Bauman writes about the countryside, the places he stops to sleep, the people he meets along the way. He writes about his past, his family, his struggle with depression, his abuse, loneliness, acceptance and growth. He writes about the abundance of lakes and wildlife. He writes about the generosity of strangers and the power of human connection.

“From the start of my plan to ride across Canada, I had dreaded Ontario. It was too long, too familiar, too chocked and clogged with cars and bugs and people… The distance felt like a death sentence, the punishment meted out in mosquito bites and saddles sores. It was the deer flies that got me. They returned for blood in the last lengths of Manitoba, as if my flesh was a highway toll I had neglected to pay.”

“I have, at times, imagined my father and me as two islands. One bigger and older and seasoned; one smaller one made in its image. We circled around our words as if to speak them truly was too difficult, liable to let slip emotions that couldn’t be controlled. Ironic for a linguist who worked in words and a son who wrote them by the thousand.”

“There was wildlife everywhere. Unseen, but there. Black bears and moose and Canada lynx. I imagined them all as I rode through the woods, watching this strange and neon-sashed invader. How different it was, I thought, to be on a bicycle instead of in a car. I could hear the branches bristle, the snap of a twig underfoot. Even the smallest things felt wilder, it seemed: a blade of grass, a patch of moss more real, more alive.”

“It was quiet away from the TCH [Trans Canada Highway]; I could feel my life expectancy rising. No more brushes with RAV4s. No close encounters with eighteen-wheelers. Just the hush of tall grass and the murmur of leaves. The salt tang of sweat on the tongue. The clear whistle of a white-throated sparrow.”

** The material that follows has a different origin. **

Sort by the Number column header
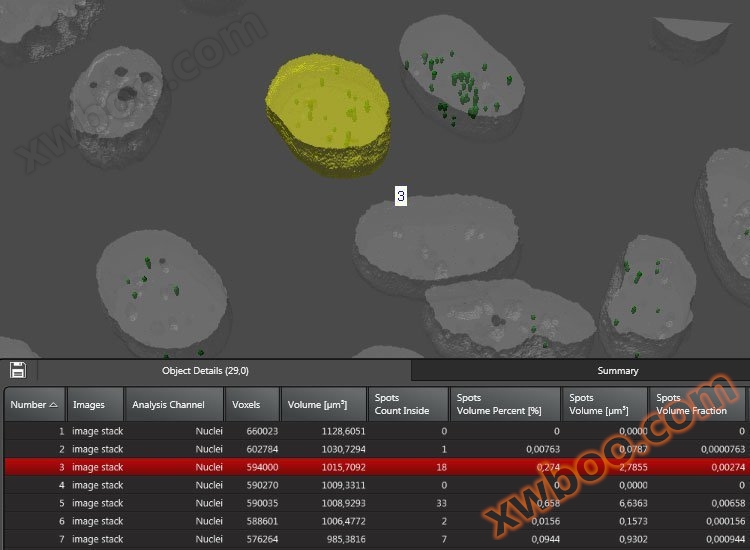This screenshot has height=550, width=750. [x=34, y=405]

Bookish coincidence: Outside of Springhill Nova Scotia, Bauman stays with Allison Watson, whose book I read and reviewed back in 2020 (Transplanted ),and a veteran of a cross-Canada bike trip herself.

8 thoughts on “Maritime Memoirs: Heather Fegan and Martin Bauman

  1. annelogan17 says:
    annelogan17's avatar

    Both of these books sounds really good, and interesting to me. I have IBS, so the first book is one I should likely read, it will help put things into perspective as my gut issues aren’t very severe – just an annoyance more than anything. This woman sounds like she’s really been through it though, and come out with a positive attitude, which is incredible. Really interesting that the east coast has such a high instance of these issues? Any theories as to why?

  2. Marcie McCauley says:
    Marcie McCauley's avatar

    Wasn’t there another book from an independent publisher out your way (Goose Lane maybe?) about ten years ago, also about a woman coping with that disease? I was trying to think of it the other week because I’ve been working on the TPL Reading Challenge and one of the categories is a book by someone with a chronic condition like this. (I picked Sam Irby’s book instead: same ailment I believe.) I like the description of the quiet and the sparrow song in the last quotation…easy to imagine that. And funny about the coincicdence you spotted between different books!

    • Naomi says:
      Naomi's avatar

      If there is, I can’t think of it. I can’t find it on google, either. But it’s probably there!
      I just looked up the TPL reading challenge – it looks like fun. Now I want to know what you picked for all the categories. 🙂

      • Marcie McCauley says:
        Marcie McCauley's avatar

        It’s driving me slightly mad (trying to remember the book! not that reading challenge); I found one from Inanna but it wasn’t as I remembered (imagined? lol).